SUPPLIED DATA>
***

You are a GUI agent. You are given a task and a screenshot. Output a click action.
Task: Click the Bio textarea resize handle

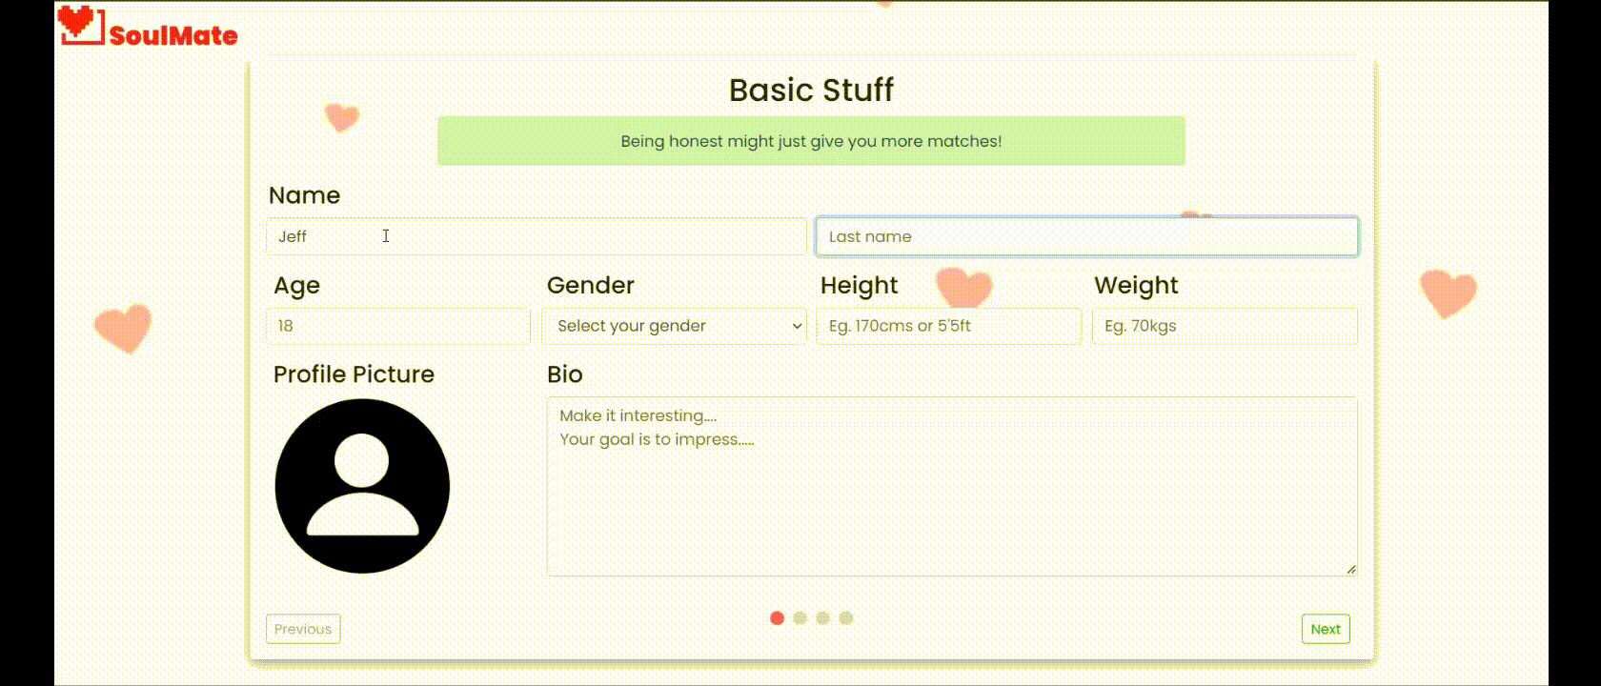pyautogui.click(x=1350, y=570)
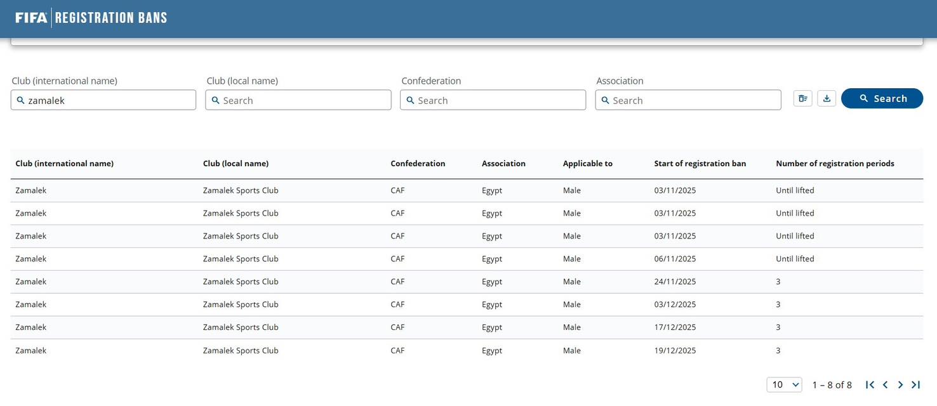Sort by Club (international name) column header

coord(64,164)
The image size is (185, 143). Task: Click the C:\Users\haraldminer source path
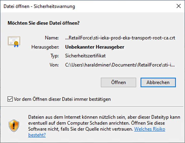point(120,65)
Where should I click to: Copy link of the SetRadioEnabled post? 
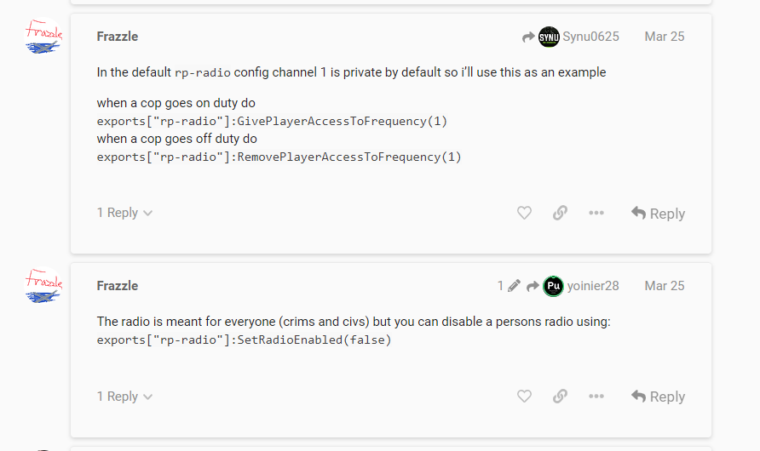click(x=560, y=396)
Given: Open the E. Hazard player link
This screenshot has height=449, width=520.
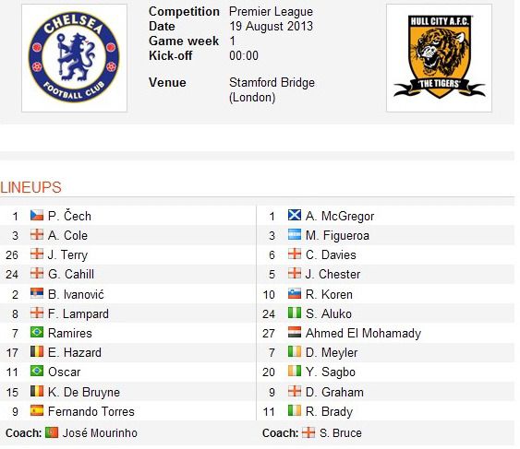Looking at the screenshot, I should (75, 352).
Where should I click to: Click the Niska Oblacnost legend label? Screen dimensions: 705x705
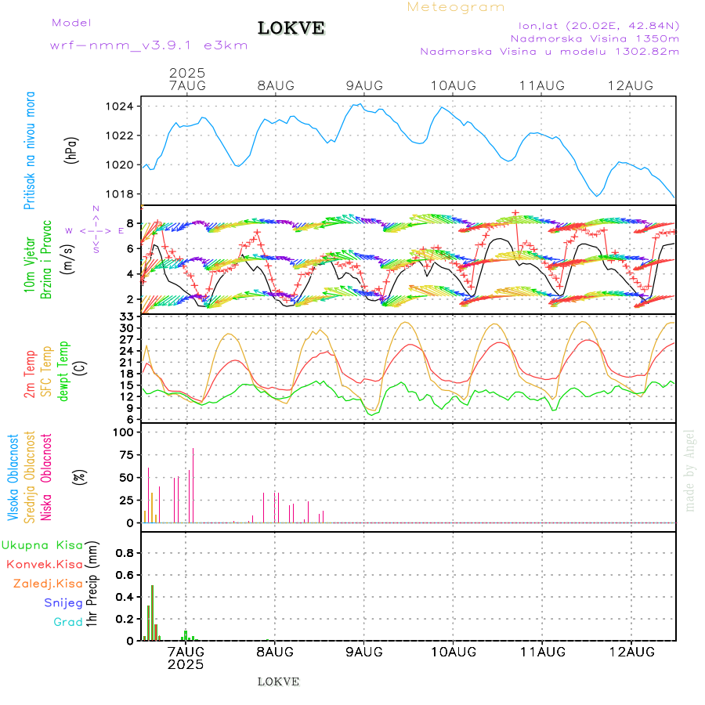[x=47, y=475]
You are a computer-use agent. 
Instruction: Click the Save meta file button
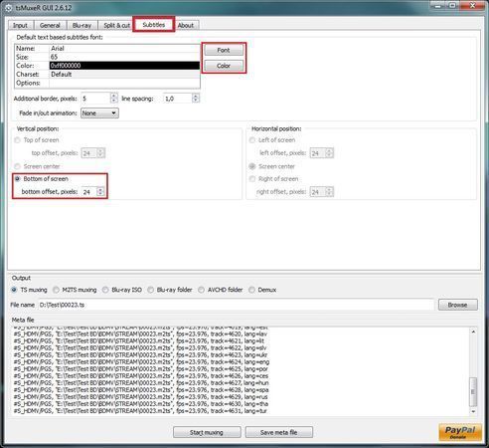tap(278, 432)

***

WHAT YOU WILL DO> Give the lines from the one containing "You are a computer-use agent." through the final line of the material again, exactly and in full, but without pictures.

TASK RESULT>
You are a computer-use agent. 
Instruction: Click the Save meta file button
tap(278, 432)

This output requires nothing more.